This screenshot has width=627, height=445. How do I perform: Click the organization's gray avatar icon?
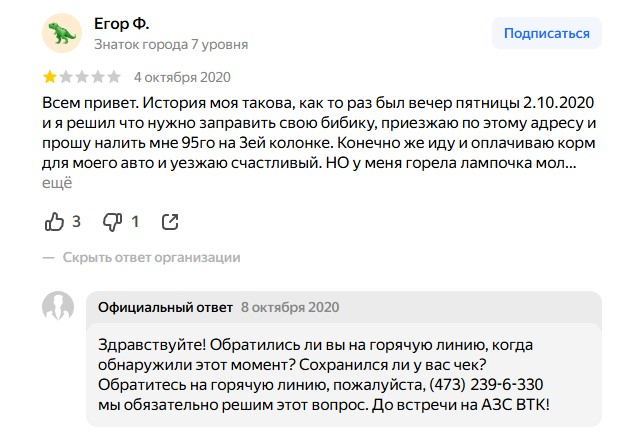58,307
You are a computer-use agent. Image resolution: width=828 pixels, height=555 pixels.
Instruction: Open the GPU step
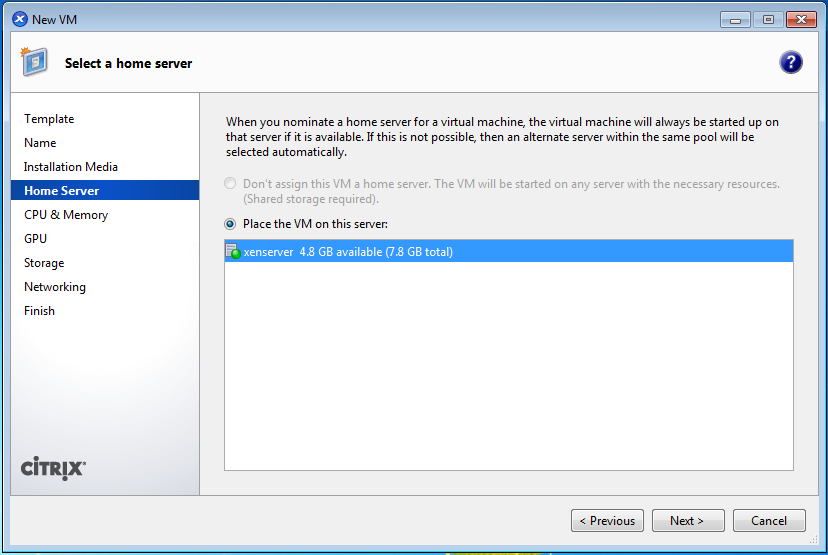pos(36,239)
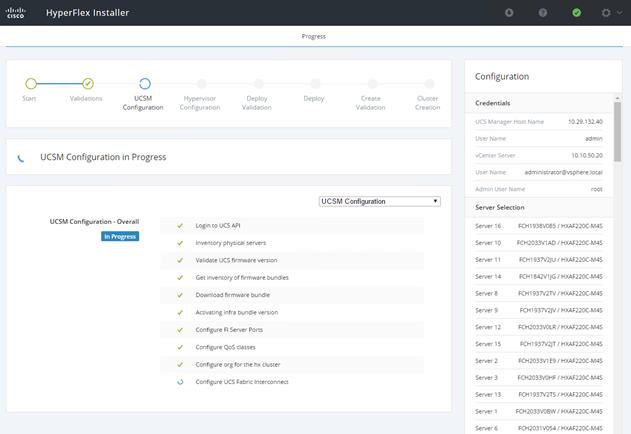Select the UCSM Configuration step circle
Image resolution: width=631 pixels, height=434 pixels.
coord(145,83)
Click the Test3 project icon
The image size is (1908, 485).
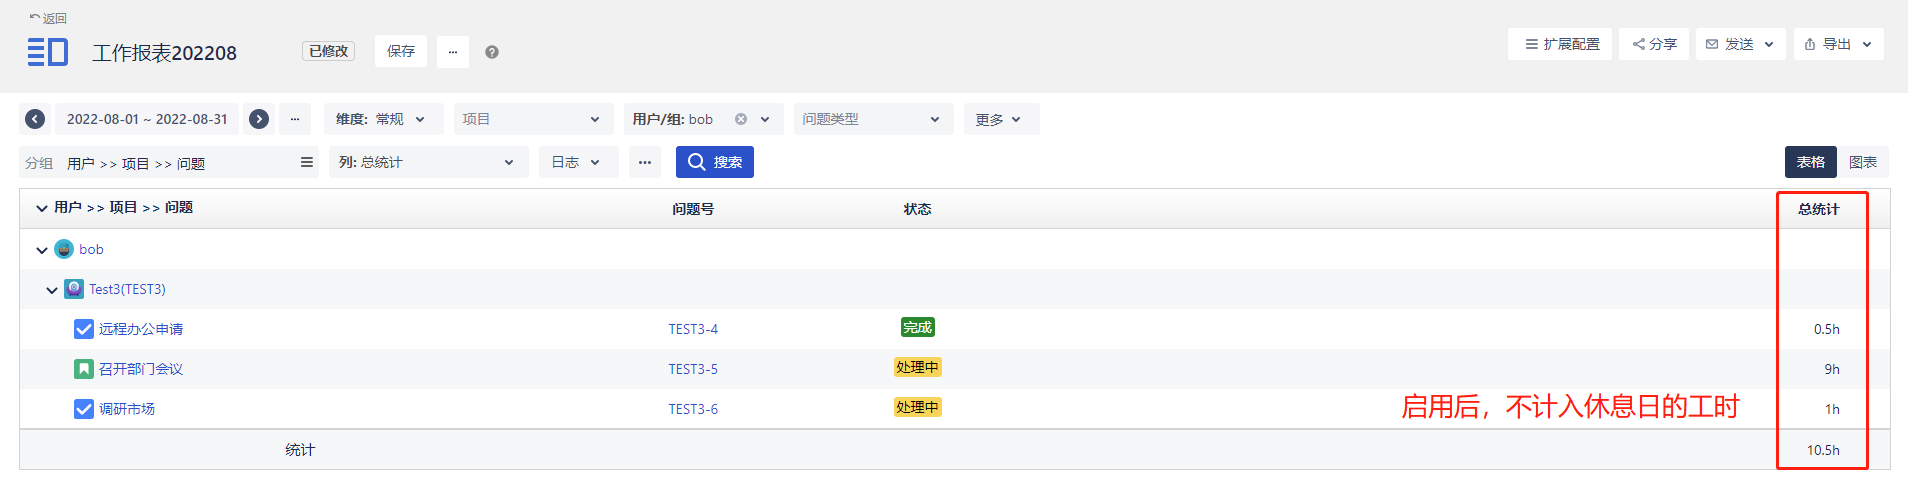(x=74, y=289)
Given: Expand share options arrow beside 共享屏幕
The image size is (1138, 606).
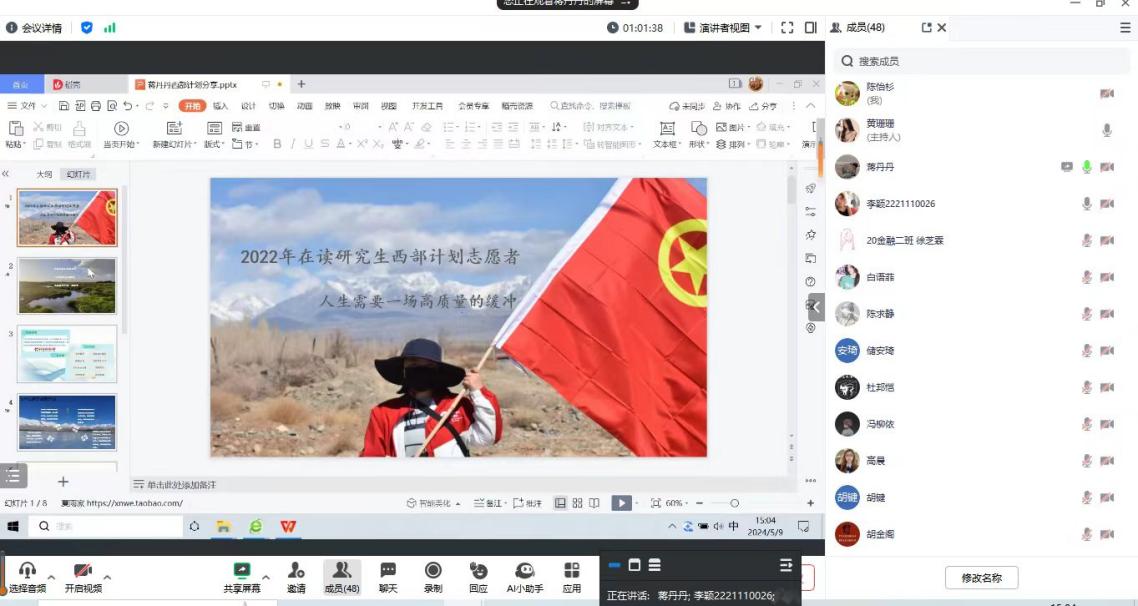Looking at the screenshot, I should 266,577.
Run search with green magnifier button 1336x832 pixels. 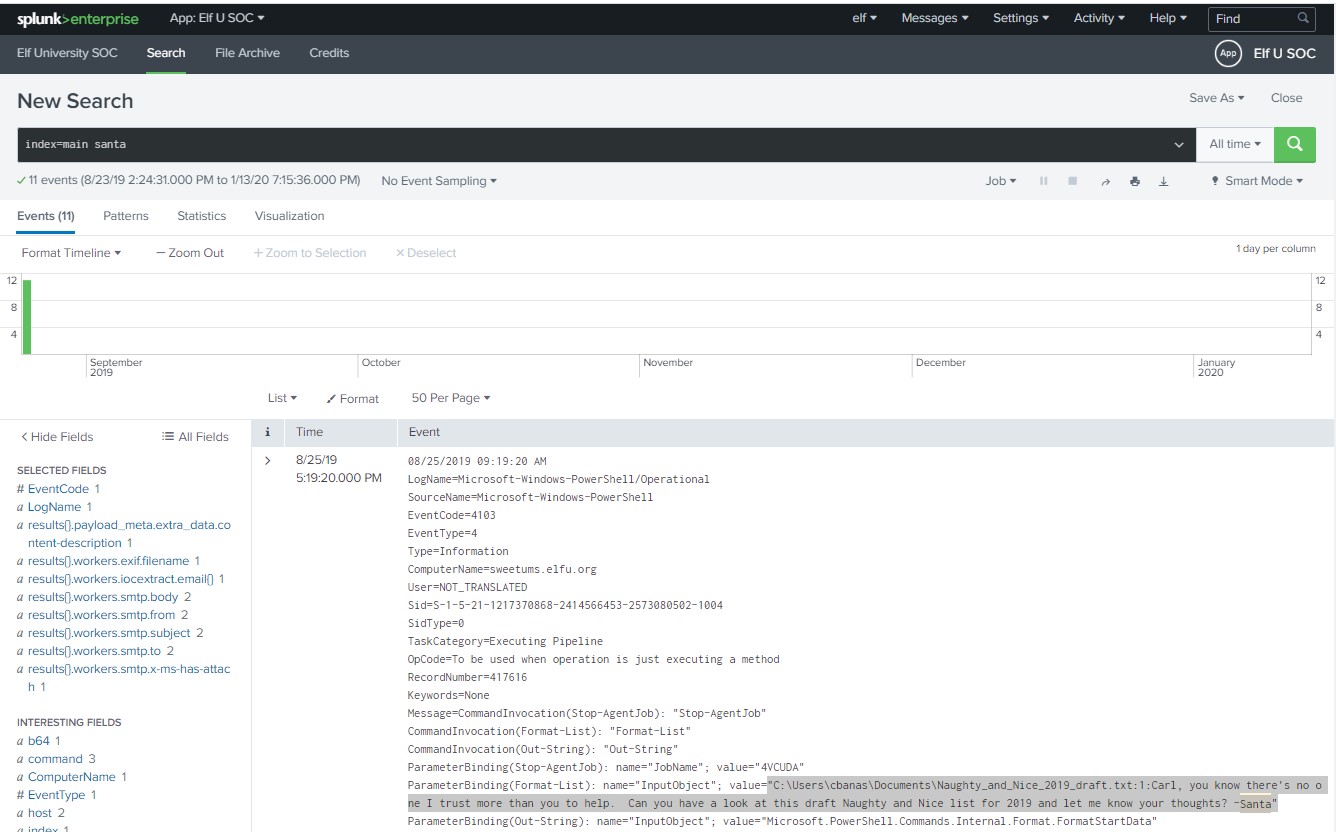point(1295,144)
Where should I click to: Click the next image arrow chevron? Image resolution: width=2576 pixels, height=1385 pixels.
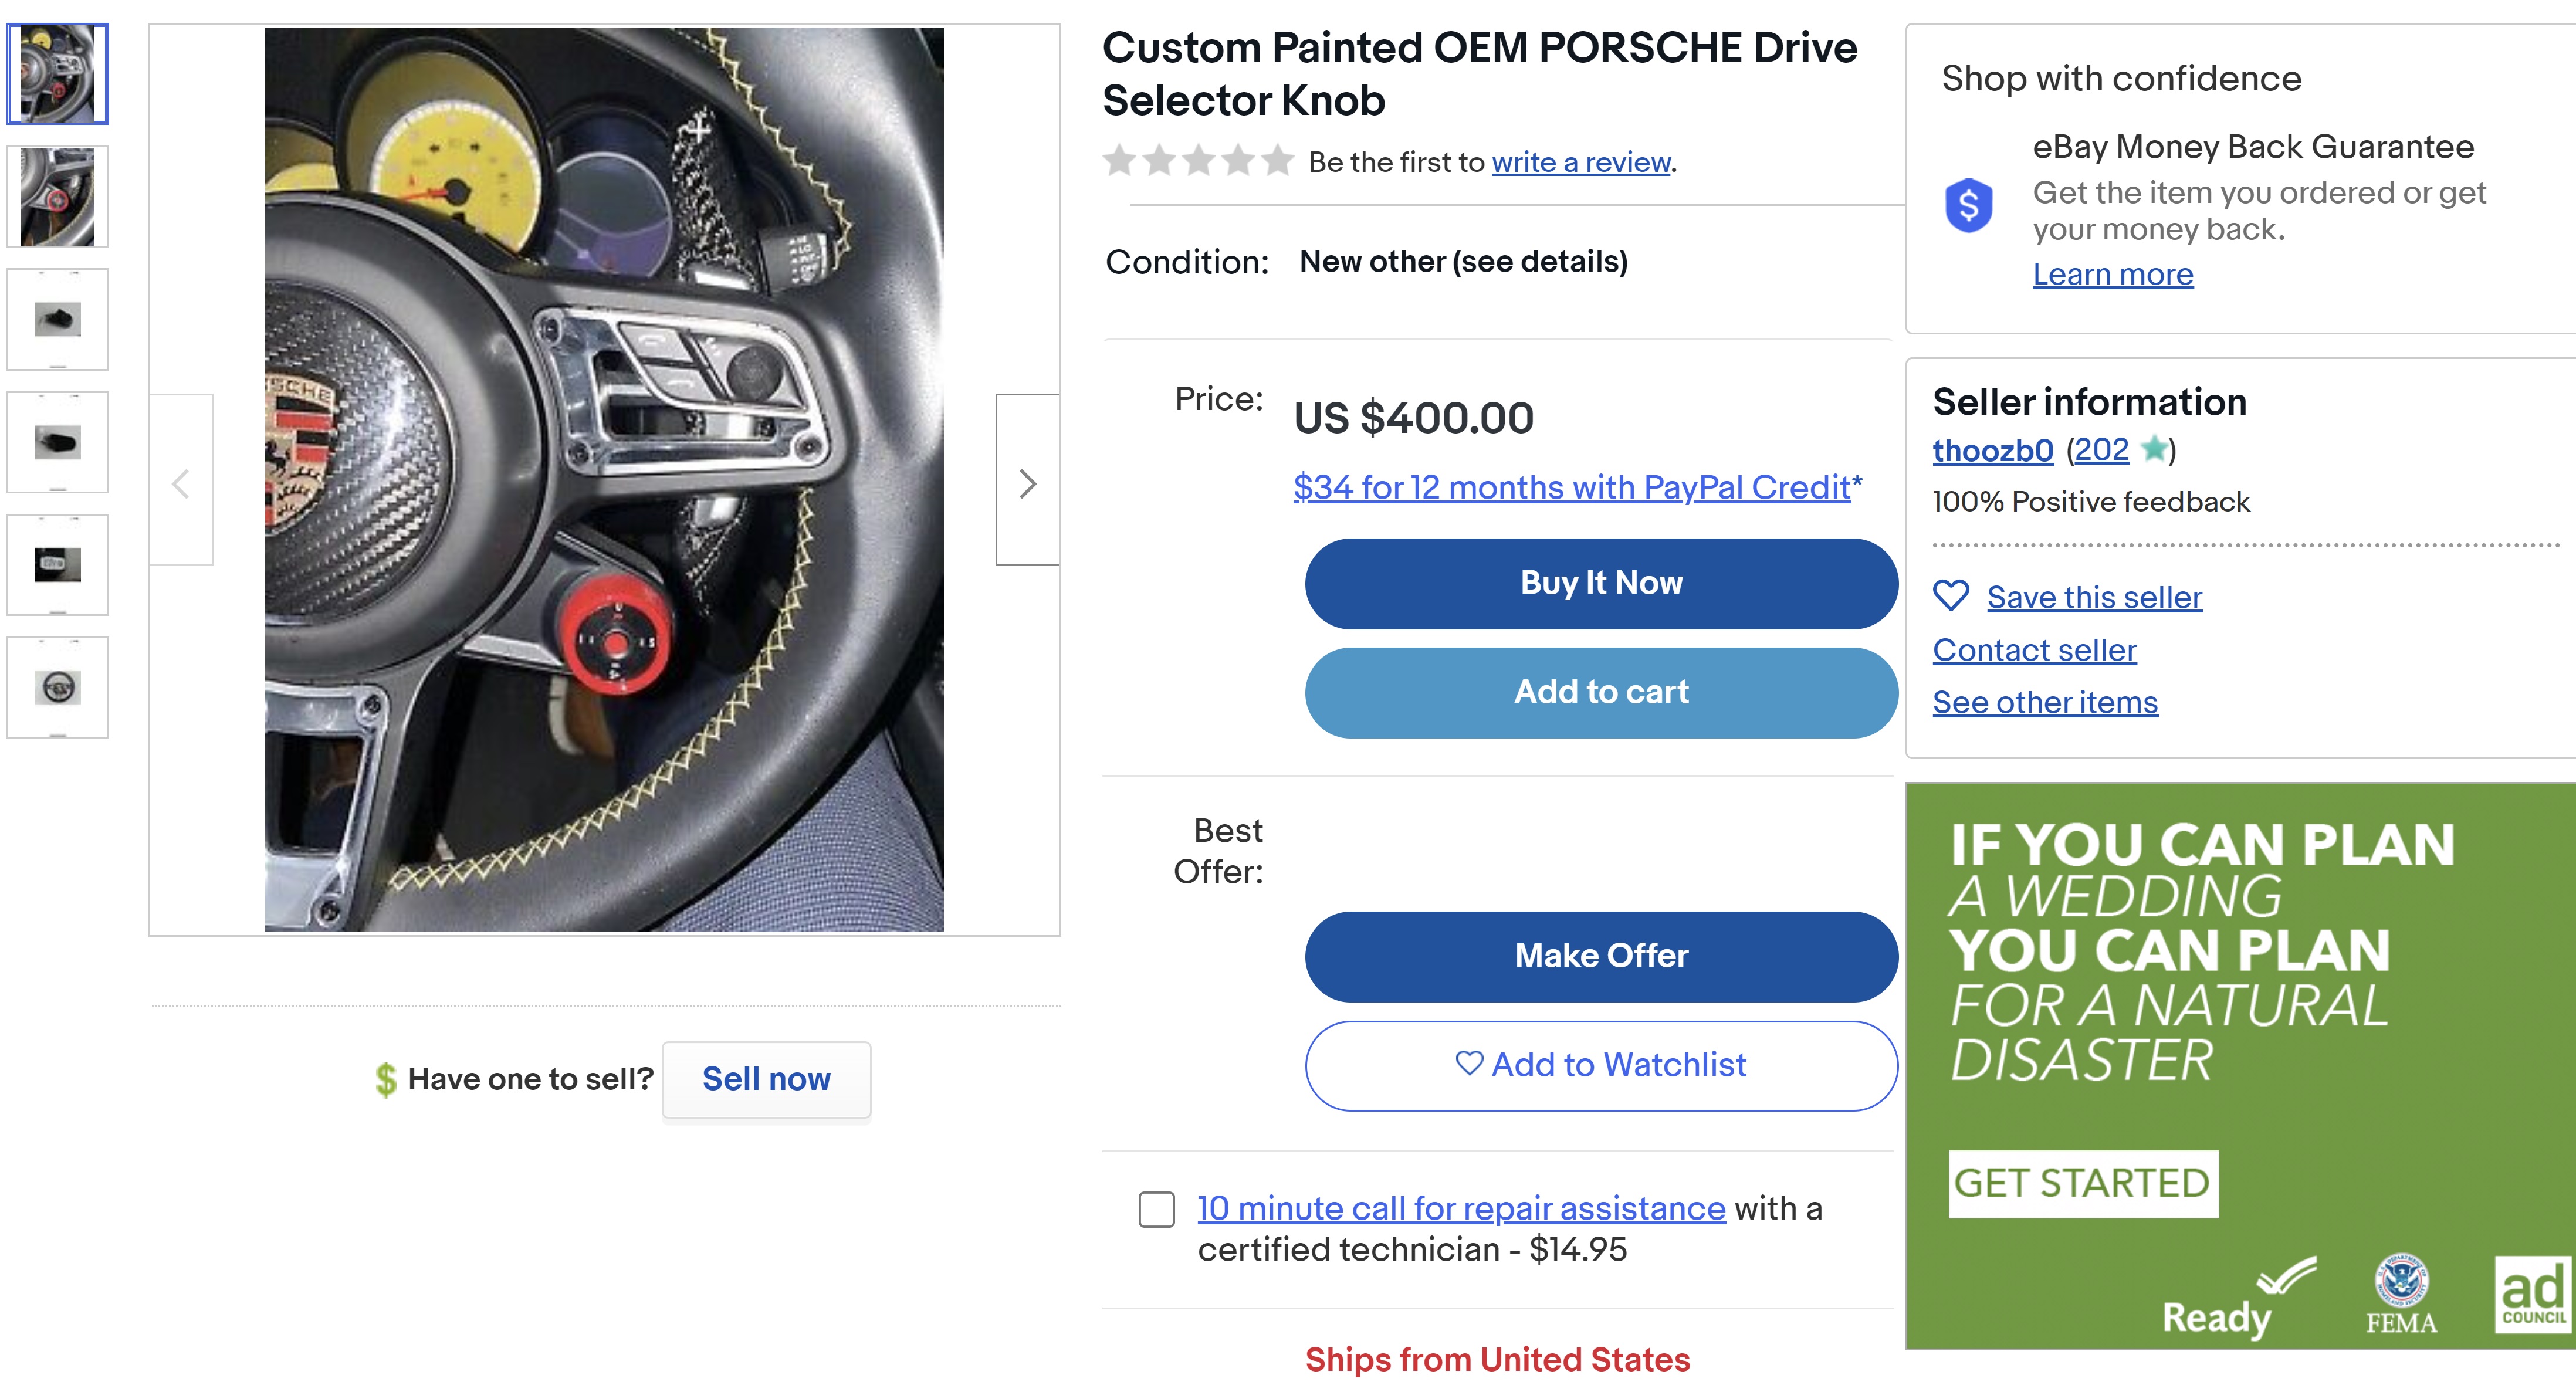1027,484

*What to work on*: Copy out the lines above, starting at the one that contains "Where should I" and continuing through the last line. Leave the pictures out of your copy.

*Response below*:
Where should I click to: Click the next image arrow chevron? Image resolution: width=2576 pixels, height=1385 pixels.
1027,484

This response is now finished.